Apr 27 ’10
Choices for Caching Data in the Enterprise
As we continue to expand and combine our data and applications into enterprisewide applications and layer them in an architecture that adds abstraction and expands usage, we find our database access activity greatly increases. Service layers are being built on top of application interfaces and then connected with various other applications across the enterprise. Designs point programmers at enterprise objects or services as the source of data, rather than data servers and databases. This allows for fast deployment of new software applications and services, and provides great flexibility in the enterprise to adapt to new requirements. It can also result in greatly increased data server access, application server activity, and network traffic. One way to improve the performance of critical applications with this type of architecture is to use data caching.

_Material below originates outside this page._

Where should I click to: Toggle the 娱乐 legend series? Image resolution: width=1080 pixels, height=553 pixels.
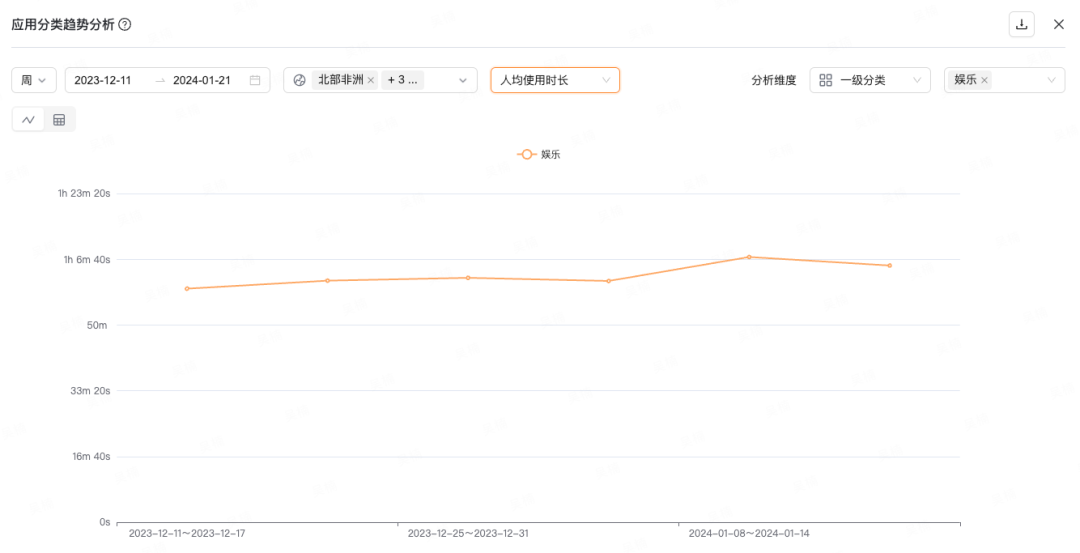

Data caching is a generic term used to describe any of several techniques for placing critical data, or data commonly accessed, in memory and also possibly closer to the user. There are a few choices for caching; some requiring programming or administration efforts and some requiring no manual involvement at all.
This article will offer some choices for caching, with special focus on the DB2 for z/OS buffers.
The Need for Caching
With large-scale, high-volume applications, our primary concerns are always elapsed time per transaction and CPU consumption on the central server. With modern enterprise implementations taking over as the development standard, the layers of abstraction hide the data access layer, and developers often have no clue about the data access actually happening on the data server. Also, generic development typically results in a proliferation of data access calls.

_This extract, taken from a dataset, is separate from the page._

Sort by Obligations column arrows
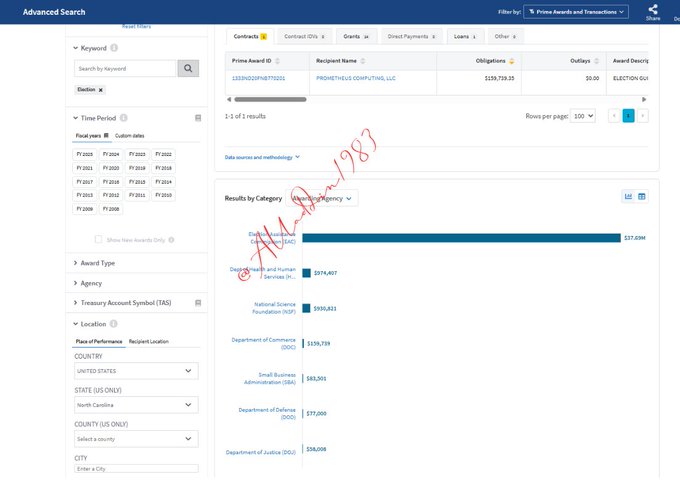680x485 pixels. pos(513,61)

With modern enterprise design, we find more data server calls than in legacy architectures. For example, one recent high-performance application we worked on executed about three SQL statements per transaction. This was a highly tuned application designed for a specific purpose. In contrast, another high-performance implementation we worked on, which employed a Service-Oriented Architecture (SOA) to implement an enterprise data service layer, executed about 1,000 SQL statements per transaction. This frequency of access is a primary concern for modern implementations. Caching can be extremely helpful in these situations.
Caching can help alleviate several potential performance bottlenecks:
- CPU constraints on the data server
- Network traffic between the user and application server or application server and data server
- DASD access latency.
Figure 1 indicates potential performance bottlenecks in enterprise application architecture. The caching itself can be implemented in several different ways listed here in debatable order of least to most effective:
- DASD caching
- Database caching (in our example DB2 for z/OS)

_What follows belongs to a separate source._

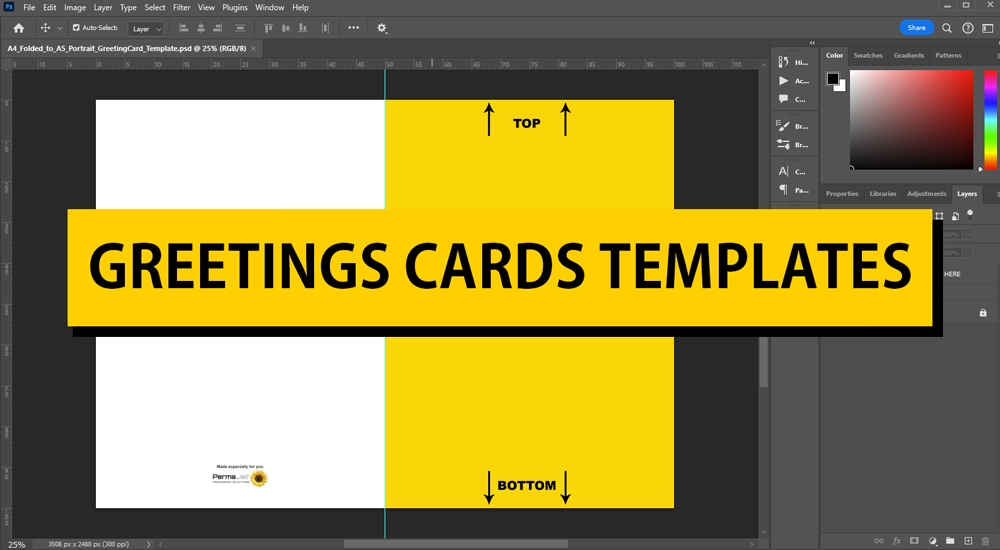Open the Actions panel icon
The image size is (1000, 550).
784,80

- Application-level caching
- Client-level caching
- Cache data servers.
Figure 2 highlights our choices for data caching. We’ll examine each type of caching with emphasis on the DB2 buffer pools.
Modern DASD subsystems have the potential for huge front-end controller cache. We’ve seen sites use this to the max with great results. We’ve seen average synchronous I/O response rates at about 2.7ms, and in some situations, as low as 1ms. Many believe that should be the standard for high-volume databases. At many sites, however, the response range averages between 4ms and 7ms, with some peak response rates of 12ms to 14ms. These could be situations where there’s not enough DASD cache, or perhaps an operating system bottleneck such as high I/O queue times.
Modern, high-performance DASD subsystems don’t necessarily have faster disk drives than traditional disk drives. We get the high DASD response rates with a combination of distributing the data across multiple devices in a Redundant Array of Inexpensive Disk (RAID) configuration, and through large stores of cache at the DASD subsystem level. In situations where your applications are driving high volumes of random I/O, DASD cache may be a good idea.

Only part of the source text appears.